Personal information
- Full name: Arthur Hughes
- Date of birth: July 17, 1965 (age 61)
- Place of birth: Memphis, Tennessee, U.S.
- Height: 6 ft 1 in (1.85 m)
- Position: Defender

Youth career
- 1979–1982: Memphis Central

Senior career*
- Years: Team / Apps / (Gls)
- 1982–1984: Memphis Americans / 50 / (13)
- 1984–1987: Louisville Thunder / 101 / (49)
- 1987–90: Memphis Storm / 55 / (18)
- 1990–91: Memphis Rogues (SISL) / 10 / (2)

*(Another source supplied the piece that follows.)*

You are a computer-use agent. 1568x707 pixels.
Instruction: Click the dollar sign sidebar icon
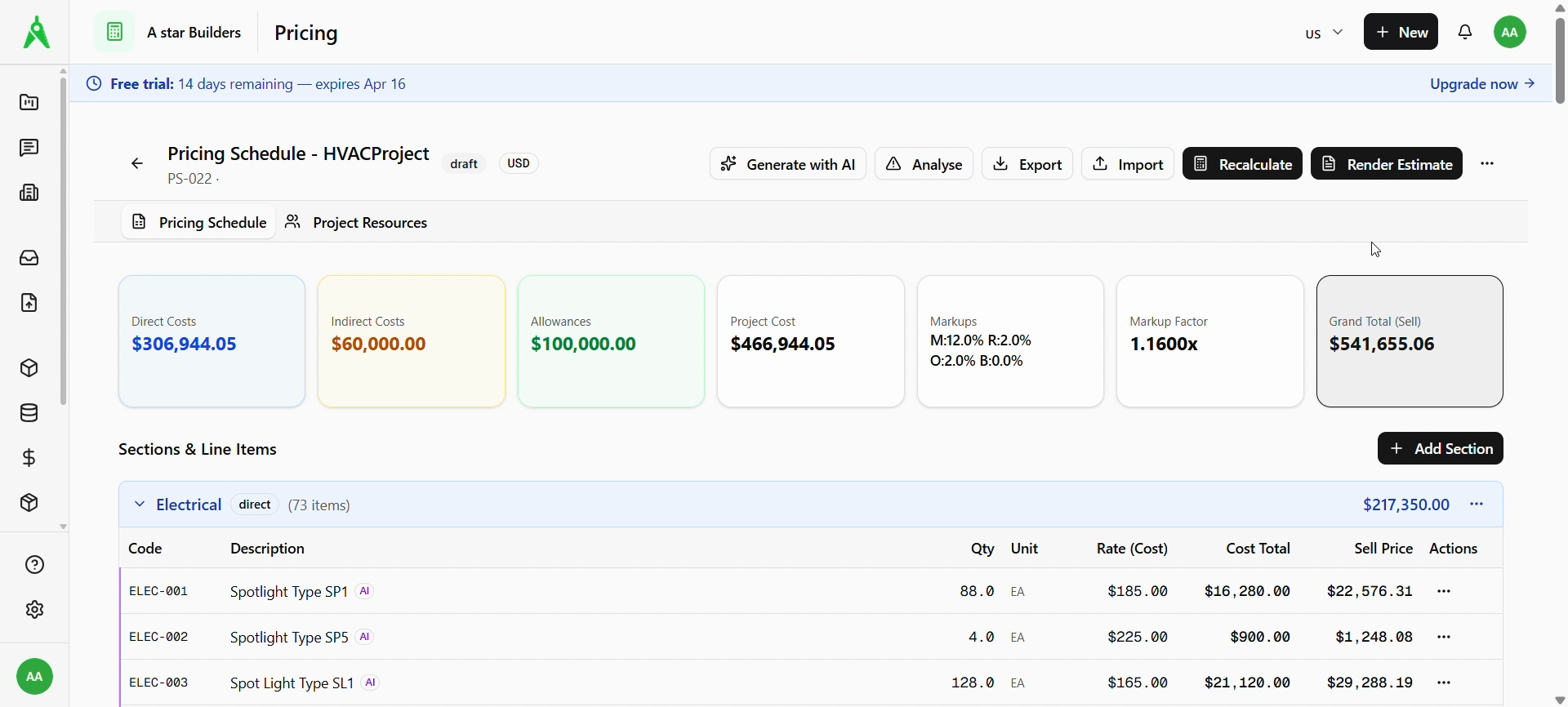[29, 458]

= Art Hughes (American soccer) =

American soccer player

Art Hughes is an American retired professional soccer defender who played in the 1980s in the original Major Indoor Soccer League, the American Indoor Soccer Association, and the SISL currently the United Soccer League.

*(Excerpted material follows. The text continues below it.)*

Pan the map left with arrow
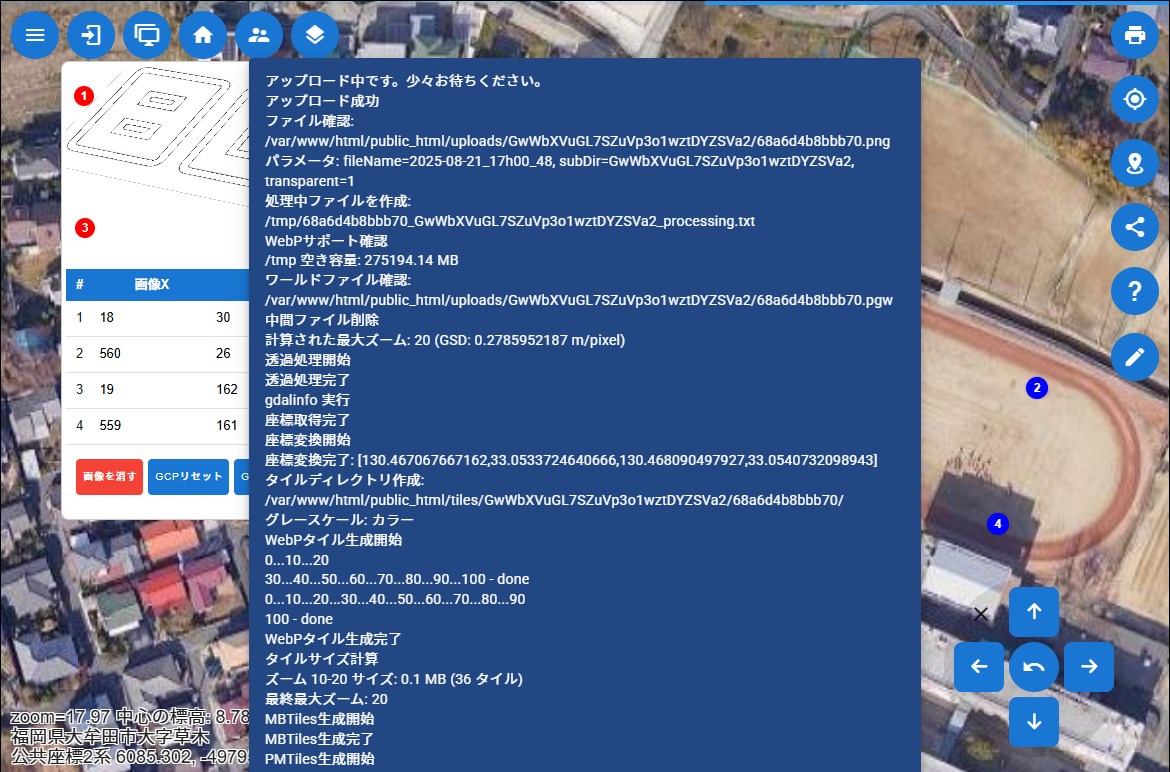The image size is (1170, 772). [979, 667]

Hughes attended Memphis Central, playing on the men's soccer team from 1979 to 1982. In 1981 Hughes was selected to the Tennessee All-State team, and would turn professional in the fall of 1982 with the Memphis Americans of the Major Indoor Soccer League.

At the end of the 1984 season he signed with the Louisville Thunder of the AISA playing three seasons and helping the team win the league championship in 1986–87.
The 1987–88 season found Hughes returning to Memphis playing with the Memphis Storm also of the AISA for three seasons until the end of the 1989–90 season.

For the 1989–90 season the Memphis Storm was sold and the new owners changed the team name to the Memphis Rogues which was the name of the cities North American Soccer League team from the late 1970s. The team switched leagues and joined the Sunbelt Independent Soccer League for the 1990–91 season.

Hughes played with the team until an auto accident ended his career in 1991.

During his career, Hughes was coached and mentored by several notable figures in soccer, including 1974 West German World Cup champion Bernd Holzenbein, U.S. National Soccer Hall of Famer Kyle Rote Jr, and current U.S. national futsal team coach Keith Tozer.

Beyond his 1987 AISA Championship and 4 time All-Star team picks in both the MISL and AISA Hughes is probably most remembered for what he did in 1989 off the soccer pitch. In December 1988 while playing with the Memphis Storm of the American Indoor Soccer Association word came of a huge cyclone that had just devastated Bangladesh. Having recently lost a childhood school mate Hughes decided to donated his entire seasons salary to help rebuild a school in the West Bengal Narayanganjri region most ravaged by the storm.